Around 6 a.m. on November 9, 2016, I went into my nine-year-old daughter’s bedroom and sat at the foot of her bed, weeping while I watched her sleep. I’m not a person who cries a lot. And if I do, I tend to be both furious and alone. But that morning, all bets were off.
Looking at my daughter in her little bed with her little stuffed bunny, brown hair covering her face, I knew I had failed her. We betrayed our daughters (and sons), allowing a dimwitted reality television host with a raft of sexual assault allegations against him to win the White House. My three kids had been worried about the possibility of a Donald Trump presidency since he descended that golden escalator, but I had soothed them. It could never happen, I said. Totally sure of myself.
I had to wake them up and admit I’d been wrong. That things aren’t fair. That when powerful men are involved, sometimes there are no consequences for bad behavior.
It was a terrible lesson. And I had to keep learning it. From the hideous show trial for now Supreme Court Justice Brett Kavanaugh to writer E. Jean Carroll’s all but dismissed account of sexual assault to the entire Jeffrey Epstein saga, the past three years have been blanketed in misogyny and frustration.

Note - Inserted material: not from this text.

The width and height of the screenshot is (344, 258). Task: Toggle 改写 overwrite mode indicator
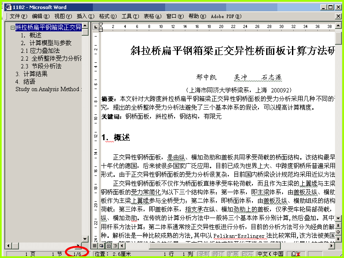(248, 254)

I’ve gotten so used to disappointment that I’ve turned into one of those people who are skeptical of even minor good news. Oh, a heartwarming acceptance speech at an awards show? I bet that person is a fraud. A cute moment captured on video? Rehearsed. A woman on the rise in national polls? No chance. I don’t want to fall it.
When Hillary Clinton conceded, I mourned her administration, what could have been. But I also felt a deeper sense of loss. I’d dreamed that I would see a woman elected president, and I worried that we had convinced an entire generation of men and women that a female president was unelectable. If this woman couldn’t win against this man, who could?
And I’m not alone in this fear. “There’s no way they’ll elect a woman,” an older friend tells me when I run into her at Starbucks. “Americans aren’t ready for a woman president,” a neighbor fumes in the elevator one morning. My mother-in-law worries that former vice president Joe Biden has a better chance against Trump, whatever his foibles. At night I lie in bed and stare into space, thinking about farmers in Iowa and whether they’ll ever take a chance on Elizabeth Warren or even Kamala Harris or Amy Klobuchar. I try not to personalize this. The last election wasn’t about how I felt, and this one isn’t either. It’s about voters in six swing states; it’s about ironworkers in Michigan and housewives in Milwaukee. This is not about my heart.
But last month I registered a shift. In me. In the people I know. Even on Twitter. An odd thing has happened. For the first time since the presidential election, some of us have started to feel…hopeful?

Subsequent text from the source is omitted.